WORK TO BE COMPLETED: For the records below, tally every line that has the word "axis" and reply with the number alone.

THE DATA:
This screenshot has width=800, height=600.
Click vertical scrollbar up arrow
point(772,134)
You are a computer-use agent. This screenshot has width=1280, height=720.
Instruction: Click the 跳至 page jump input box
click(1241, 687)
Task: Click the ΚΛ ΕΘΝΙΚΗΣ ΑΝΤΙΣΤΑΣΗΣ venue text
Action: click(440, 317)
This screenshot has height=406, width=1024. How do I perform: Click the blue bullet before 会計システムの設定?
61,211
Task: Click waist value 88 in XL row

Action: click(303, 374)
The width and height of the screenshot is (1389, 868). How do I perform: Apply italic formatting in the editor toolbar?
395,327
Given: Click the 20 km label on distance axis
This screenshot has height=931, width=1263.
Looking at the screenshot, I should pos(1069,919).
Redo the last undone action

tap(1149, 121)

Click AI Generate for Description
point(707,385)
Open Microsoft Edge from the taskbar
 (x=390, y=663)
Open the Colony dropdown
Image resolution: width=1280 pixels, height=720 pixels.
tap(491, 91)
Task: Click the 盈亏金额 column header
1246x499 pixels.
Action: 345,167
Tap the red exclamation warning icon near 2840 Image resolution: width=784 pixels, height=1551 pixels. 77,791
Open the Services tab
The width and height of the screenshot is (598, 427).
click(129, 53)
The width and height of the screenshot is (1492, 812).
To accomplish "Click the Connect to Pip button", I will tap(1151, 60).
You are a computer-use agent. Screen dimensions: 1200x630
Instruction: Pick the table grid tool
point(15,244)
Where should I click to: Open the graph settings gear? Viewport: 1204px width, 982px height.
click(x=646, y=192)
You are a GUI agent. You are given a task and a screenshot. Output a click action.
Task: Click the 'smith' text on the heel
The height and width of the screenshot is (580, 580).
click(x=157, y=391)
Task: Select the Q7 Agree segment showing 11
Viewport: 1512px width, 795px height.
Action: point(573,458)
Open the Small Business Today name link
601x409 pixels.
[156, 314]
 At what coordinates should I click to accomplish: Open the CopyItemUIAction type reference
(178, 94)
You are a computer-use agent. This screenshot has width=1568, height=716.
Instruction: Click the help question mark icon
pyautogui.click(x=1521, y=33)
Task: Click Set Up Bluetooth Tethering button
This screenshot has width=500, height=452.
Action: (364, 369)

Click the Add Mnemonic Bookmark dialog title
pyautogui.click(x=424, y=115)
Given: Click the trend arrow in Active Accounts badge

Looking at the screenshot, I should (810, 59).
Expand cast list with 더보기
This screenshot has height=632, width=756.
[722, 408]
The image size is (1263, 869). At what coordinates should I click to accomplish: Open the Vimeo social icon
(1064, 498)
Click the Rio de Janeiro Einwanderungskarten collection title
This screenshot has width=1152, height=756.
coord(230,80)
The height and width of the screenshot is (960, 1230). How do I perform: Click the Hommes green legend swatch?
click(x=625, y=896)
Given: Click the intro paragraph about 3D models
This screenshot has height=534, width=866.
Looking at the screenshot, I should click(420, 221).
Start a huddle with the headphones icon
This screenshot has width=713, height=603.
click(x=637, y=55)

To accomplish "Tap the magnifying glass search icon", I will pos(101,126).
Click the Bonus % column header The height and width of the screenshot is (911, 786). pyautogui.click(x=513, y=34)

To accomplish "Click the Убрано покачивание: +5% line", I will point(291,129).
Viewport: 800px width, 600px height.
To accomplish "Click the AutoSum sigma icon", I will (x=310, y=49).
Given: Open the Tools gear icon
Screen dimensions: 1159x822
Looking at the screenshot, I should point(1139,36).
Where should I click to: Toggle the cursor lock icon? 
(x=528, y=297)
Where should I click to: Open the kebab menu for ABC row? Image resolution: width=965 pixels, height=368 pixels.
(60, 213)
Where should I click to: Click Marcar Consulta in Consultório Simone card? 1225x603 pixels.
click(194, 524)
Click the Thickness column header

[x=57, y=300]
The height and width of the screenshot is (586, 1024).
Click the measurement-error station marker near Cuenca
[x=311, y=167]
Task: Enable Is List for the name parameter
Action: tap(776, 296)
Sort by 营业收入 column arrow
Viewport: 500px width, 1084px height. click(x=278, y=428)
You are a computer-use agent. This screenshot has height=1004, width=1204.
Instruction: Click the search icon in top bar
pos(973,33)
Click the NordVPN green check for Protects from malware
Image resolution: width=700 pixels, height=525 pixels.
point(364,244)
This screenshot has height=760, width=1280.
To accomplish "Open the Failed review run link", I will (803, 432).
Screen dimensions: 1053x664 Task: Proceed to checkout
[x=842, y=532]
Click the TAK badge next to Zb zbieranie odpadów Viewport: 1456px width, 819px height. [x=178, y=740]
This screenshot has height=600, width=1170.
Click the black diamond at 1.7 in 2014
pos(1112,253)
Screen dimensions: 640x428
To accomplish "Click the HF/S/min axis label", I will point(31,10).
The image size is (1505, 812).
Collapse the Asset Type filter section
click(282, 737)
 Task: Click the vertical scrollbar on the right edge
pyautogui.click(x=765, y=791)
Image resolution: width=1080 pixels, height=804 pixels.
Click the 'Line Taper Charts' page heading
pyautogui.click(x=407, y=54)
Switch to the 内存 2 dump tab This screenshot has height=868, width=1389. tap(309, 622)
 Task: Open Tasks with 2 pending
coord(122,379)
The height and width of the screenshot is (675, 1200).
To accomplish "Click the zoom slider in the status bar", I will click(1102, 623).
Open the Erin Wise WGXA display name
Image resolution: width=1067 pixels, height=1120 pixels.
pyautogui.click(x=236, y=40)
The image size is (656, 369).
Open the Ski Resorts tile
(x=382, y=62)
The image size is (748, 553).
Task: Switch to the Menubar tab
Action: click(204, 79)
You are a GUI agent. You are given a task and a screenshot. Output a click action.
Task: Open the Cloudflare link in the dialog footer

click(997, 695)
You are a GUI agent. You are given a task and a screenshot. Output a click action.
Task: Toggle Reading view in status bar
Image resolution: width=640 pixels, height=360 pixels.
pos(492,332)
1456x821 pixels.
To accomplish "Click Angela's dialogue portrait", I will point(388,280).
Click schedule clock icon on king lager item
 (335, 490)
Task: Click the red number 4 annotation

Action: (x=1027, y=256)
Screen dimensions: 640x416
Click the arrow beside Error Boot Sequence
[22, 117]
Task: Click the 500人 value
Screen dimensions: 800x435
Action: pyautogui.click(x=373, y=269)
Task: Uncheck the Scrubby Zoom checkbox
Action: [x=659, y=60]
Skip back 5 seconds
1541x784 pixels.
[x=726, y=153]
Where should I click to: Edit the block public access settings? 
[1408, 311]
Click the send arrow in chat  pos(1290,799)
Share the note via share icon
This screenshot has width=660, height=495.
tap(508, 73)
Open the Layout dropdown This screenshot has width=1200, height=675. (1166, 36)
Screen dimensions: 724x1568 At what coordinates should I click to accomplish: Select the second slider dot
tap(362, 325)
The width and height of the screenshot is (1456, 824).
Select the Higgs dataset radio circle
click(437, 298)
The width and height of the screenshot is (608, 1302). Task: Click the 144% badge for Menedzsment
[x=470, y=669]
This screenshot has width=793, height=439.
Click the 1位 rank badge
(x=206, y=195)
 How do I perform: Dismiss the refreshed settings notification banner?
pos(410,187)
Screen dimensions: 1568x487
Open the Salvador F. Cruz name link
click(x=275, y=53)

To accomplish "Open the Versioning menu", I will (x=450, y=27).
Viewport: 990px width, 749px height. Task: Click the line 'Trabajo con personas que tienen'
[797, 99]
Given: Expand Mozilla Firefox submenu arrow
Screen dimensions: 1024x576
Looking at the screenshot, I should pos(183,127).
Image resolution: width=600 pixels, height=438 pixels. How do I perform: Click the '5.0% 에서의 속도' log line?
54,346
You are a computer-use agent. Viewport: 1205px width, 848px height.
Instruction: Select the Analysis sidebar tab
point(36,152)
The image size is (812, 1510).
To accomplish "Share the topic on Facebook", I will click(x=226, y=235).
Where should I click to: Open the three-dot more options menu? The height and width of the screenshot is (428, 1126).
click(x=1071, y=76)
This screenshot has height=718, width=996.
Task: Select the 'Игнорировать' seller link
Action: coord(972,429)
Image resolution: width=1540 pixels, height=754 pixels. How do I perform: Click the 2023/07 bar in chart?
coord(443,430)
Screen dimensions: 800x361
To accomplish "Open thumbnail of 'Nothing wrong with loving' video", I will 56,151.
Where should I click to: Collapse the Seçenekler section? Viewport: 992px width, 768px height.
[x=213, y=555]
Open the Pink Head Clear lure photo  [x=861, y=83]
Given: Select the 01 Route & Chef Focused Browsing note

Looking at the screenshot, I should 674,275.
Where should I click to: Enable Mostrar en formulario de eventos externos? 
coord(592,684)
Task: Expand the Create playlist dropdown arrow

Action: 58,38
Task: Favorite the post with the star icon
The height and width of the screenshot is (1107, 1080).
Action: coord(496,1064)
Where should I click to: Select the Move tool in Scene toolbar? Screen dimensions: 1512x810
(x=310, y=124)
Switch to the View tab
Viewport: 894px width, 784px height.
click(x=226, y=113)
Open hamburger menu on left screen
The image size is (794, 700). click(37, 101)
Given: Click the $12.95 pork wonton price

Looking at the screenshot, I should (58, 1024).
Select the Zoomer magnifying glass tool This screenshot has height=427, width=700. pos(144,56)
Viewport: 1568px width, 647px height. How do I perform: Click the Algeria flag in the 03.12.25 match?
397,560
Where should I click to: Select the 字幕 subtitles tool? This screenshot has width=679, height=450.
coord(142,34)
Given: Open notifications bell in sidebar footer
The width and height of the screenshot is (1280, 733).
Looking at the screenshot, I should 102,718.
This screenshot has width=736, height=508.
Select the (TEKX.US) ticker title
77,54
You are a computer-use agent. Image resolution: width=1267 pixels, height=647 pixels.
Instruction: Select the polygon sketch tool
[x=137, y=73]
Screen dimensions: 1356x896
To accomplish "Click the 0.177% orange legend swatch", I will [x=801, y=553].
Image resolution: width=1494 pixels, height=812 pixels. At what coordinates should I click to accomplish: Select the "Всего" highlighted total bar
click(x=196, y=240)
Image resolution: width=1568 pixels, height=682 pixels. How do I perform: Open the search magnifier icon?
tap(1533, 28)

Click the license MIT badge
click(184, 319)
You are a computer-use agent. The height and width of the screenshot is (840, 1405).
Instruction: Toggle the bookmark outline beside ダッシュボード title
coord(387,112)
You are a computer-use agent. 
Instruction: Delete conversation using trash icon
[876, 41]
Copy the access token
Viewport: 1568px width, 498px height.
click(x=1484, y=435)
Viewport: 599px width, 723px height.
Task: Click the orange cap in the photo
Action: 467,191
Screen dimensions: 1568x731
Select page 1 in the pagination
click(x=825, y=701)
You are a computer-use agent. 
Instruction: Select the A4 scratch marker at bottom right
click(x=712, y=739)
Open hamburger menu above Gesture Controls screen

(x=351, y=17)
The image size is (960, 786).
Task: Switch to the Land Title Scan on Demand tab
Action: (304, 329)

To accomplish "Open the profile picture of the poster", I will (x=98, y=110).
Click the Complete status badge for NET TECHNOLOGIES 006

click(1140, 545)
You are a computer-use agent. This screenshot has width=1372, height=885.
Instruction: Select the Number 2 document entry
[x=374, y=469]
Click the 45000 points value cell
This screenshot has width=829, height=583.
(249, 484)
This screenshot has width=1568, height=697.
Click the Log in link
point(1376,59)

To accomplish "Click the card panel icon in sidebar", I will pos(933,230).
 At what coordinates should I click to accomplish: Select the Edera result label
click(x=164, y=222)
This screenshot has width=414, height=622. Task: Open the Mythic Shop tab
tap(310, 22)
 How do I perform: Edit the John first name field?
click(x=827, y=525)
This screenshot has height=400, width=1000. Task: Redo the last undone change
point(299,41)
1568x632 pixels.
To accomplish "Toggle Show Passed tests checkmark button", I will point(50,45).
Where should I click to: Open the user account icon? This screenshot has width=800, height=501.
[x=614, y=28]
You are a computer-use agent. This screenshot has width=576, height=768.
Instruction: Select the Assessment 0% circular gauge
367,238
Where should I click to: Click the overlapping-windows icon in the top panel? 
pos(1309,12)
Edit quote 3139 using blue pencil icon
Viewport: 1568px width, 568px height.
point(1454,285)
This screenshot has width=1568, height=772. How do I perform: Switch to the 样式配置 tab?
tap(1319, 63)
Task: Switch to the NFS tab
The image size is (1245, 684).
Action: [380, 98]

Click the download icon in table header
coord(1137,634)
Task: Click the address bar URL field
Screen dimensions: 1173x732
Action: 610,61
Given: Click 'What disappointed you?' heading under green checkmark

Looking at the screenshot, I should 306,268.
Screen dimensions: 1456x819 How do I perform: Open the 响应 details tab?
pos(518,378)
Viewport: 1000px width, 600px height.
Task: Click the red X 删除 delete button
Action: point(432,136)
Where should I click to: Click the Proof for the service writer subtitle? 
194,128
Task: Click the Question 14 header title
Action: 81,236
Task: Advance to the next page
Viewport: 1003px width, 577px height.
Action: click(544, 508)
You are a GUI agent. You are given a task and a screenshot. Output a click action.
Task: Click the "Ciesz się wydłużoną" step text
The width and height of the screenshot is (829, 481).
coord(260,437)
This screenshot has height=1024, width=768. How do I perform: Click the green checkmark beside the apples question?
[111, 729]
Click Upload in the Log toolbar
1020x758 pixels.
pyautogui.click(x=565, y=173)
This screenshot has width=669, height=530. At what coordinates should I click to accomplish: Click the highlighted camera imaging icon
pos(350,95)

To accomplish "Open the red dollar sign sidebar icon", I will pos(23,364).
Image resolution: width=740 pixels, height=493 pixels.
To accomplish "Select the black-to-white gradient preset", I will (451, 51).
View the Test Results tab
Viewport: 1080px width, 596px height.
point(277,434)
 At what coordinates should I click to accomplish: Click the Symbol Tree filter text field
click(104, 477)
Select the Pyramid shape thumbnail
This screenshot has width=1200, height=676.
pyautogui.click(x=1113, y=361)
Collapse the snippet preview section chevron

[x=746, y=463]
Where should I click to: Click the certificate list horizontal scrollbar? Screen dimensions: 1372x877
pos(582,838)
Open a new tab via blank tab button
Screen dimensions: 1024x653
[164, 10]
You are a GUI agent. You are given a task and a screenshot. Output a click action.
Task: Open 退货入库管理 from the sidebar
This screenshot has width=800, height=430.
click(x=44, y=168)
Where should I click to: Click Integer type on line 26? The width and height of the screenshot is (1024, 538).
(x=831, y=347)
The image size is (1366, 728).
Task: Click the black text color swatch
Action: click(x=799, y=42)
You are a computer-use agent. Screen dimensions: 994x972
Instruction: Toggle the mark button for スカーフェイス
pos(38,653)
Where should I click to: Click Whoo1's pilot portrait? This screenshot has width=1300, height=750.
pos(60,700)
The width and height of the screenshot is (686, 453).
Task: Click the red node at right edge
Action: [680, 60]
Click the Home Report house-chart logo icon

EXERCISE RESPONSE: 2